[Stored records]
* * * *
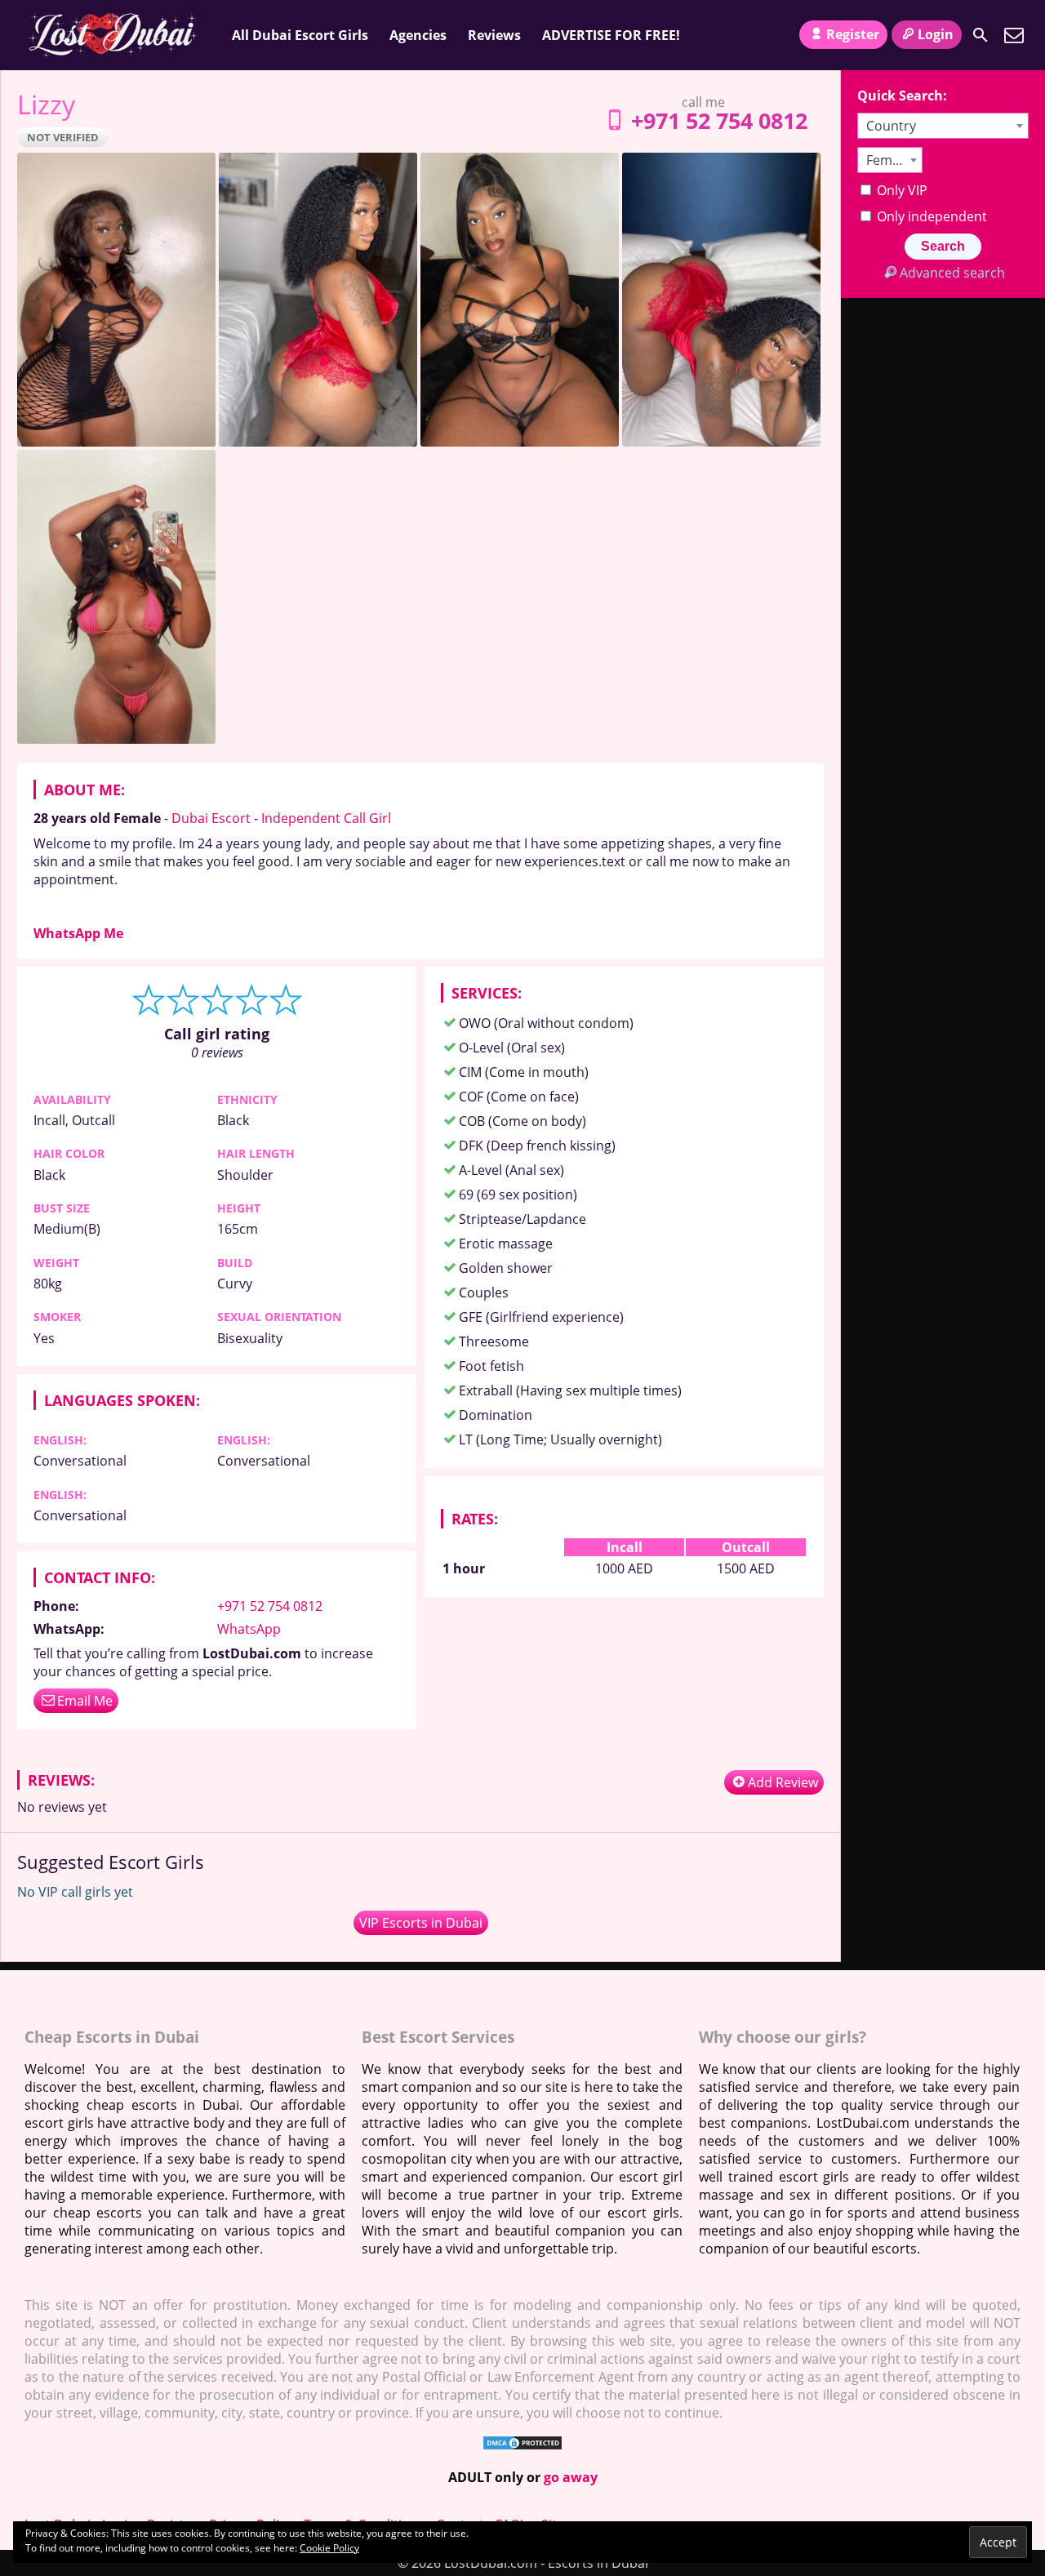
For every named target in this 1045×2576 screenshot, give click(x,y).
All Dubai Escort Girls (300, 35)
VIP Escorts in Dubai (420, 1923)
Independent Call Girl (326, 818)
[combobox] (943, 126)
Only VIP (900, 190)
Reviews (494, 35)
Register (852, 34)
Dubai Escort (211, 818)
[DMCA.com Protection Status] (522, 2446)
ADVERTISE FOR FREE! (611, 35)
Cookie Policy (329, 2548)
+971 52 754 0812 (719, 120)
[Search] (980, 35)
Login (936, 34)
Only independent (930, 216)
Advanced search (952, 273)
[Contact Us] (1014, 35)
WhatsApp (249, 1629)
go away (571, 2477)
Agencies (418, 35)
* * * *
● Directions for this task: A faithful copy of all the entries is required, pictures excluded.

● Answer to this task:
For every named target in this 1045×2576 screenshot, give click(x,y).
All Dubai Escort Girls (300, 35)
VIP Escorts in Dubai (420, 1923)
Independent Call Girl (326, 818)
[combobox] (943, 126)
Only VIP (900, 190)
Reviews (494, 35)
Register (852, 34)
Dubai Escort (211, 818)
[DMCA.com Protection Status] (522, 2446)
ADVERTISE FOR FREE! (611, 35)
Cookie Policy (329, 2548)
+971 52 754 0812 (719, 120)
[Search] (980, 35)
Login (936, 34)
Only independent (930, 216)
Advanced search (952, 273)
[Contact Us] (1014, 35)
WhatsApp (249, 1629)
go away (571, 2477)
Agencies (418, 35)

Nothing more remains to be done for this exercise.